Passage for review:
ROANOKE TIMES

                         Roanoke Times
                 Copyright (c) 1995, Landmark Communications, Inc.

DATE: THURSDAY, August 19, 1993                   TAG: 9308190162
SECTION: CURRENT                    PAGE: NRV-3   EDITION: NEW RIVER VALLEY 
SOURCE: BY KENNETH SINGLETARY STAFF WRITER
DATELINE: CHRISTIANSBURG                                LENGTH: Medium


EVERYBODY GETS INTO THE ACT; CLEANUP PROJECT WINS AWARDS

The town's Dare to Care program, in which residents adopt a street or location to clean up, has received statewide and national attention.

The Parks and Recreation Department, which runs the program, won a Virginia Take Pride in America Award this spring and was nominated for a national award. Last month, the department received a Volunteer Service Award certificate from Interior Secretary Bruce Babbitt

"We try to look for those kinds of programs where there's a number of people involved," said Leon E. App, state coordinator of the Take Pride in America program and executive assistant to the director of the Department of Conservation and Recreation. "The quality of [Christiansburg's program] seemed like a community program. It wasn't just something done by two or three people. It was the whole locality."

Activities:
(A) In the article on the Dare to Care cleanup program, which department runs the program?
(B) Quote everything in the article on the Dare to Care cleanup program from "EVERYBODY GETS INTO" down to "and national attention.".

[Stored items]
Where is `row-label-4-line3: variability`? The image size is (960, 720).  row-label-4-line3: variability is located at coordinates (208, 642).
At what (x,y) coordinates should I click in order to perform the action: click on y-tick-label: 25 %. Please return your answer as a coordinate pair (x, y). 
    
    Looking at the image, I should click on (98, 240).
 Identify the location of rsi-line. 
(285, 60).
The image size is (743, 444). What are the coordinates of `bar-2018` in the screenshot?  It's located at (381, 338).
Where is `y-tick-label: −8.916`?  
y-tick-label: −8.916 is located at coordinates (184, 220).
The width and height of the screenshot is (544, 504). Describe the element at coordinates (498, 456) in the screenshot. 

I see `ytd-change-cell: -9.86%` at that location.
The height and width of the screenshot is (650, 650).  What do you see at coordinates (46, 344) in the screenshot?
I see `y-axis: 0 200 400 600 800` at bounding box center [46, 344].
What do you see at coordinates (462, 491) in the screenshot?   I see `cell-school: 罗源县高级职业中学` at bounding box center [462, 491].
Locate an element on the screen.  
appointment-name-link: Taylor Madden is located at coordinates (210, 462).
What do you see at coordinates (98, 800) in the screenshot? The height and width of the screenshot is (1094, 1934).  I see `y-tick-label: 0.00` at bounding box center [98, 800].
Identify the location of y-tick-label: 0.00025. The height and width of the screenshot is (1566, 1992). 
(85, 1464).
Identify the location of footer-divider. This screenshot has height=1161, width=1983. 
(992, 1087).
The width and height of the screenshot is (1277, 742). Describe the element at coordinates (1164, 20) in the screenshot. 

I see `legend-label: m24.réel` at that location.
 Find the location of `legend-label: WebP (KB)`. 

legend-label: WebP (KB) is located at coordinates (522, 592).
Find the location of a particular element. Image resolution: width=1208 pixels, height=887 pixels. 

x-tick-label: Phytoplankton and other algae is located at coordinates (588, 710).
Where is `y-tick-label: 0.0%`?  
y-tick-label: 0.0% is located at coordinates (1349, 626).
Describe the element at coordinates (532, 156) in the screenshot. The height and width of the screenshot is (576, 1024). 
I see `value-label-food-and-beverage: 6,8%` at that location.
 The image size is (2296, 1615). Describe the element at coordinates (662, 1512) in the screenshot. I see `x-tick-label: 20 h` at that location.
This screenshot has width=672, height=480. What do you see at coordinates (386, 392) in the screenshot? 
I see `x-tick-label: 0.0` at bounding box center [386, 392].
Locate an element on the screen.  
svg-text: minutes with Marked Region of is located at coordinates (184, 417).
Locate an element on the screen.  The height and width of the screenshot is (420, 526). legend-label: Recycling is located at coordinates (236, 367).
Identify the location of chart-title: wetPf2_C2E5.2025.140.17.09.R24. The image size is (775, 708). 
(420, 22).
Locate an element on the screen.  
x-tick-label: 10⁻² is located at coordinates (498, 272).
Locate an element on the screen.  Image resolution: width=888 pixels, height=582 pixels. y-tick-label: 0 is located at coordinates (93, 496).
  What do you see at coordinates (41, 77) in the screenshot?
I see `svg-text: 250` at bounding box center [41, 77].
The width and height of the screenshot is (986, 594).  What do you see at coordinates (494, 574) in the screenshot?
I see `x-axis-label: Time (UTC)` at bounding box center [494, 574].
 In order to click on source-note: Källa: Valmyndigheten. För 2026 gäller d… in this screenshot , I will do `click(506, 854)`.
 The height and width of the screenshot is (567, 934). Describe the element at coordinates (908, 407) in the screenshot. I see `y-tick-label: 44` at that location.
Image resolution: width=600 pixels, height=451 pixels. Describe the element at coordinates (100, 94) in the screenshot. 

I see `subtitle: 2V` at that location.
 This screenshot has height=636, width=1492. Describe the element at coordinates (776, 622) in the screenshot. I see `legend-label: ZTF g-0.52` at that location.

Solution list:
(A) The Parks and Recreation Department runs the program.

(B)
EVERYBODY GETS INTO THE ACT; CLEANUP PROJECT WINS AWARDS

The town's Dare to Care program, in which residents adopt a street or location to clean up, has received statewide and national attention.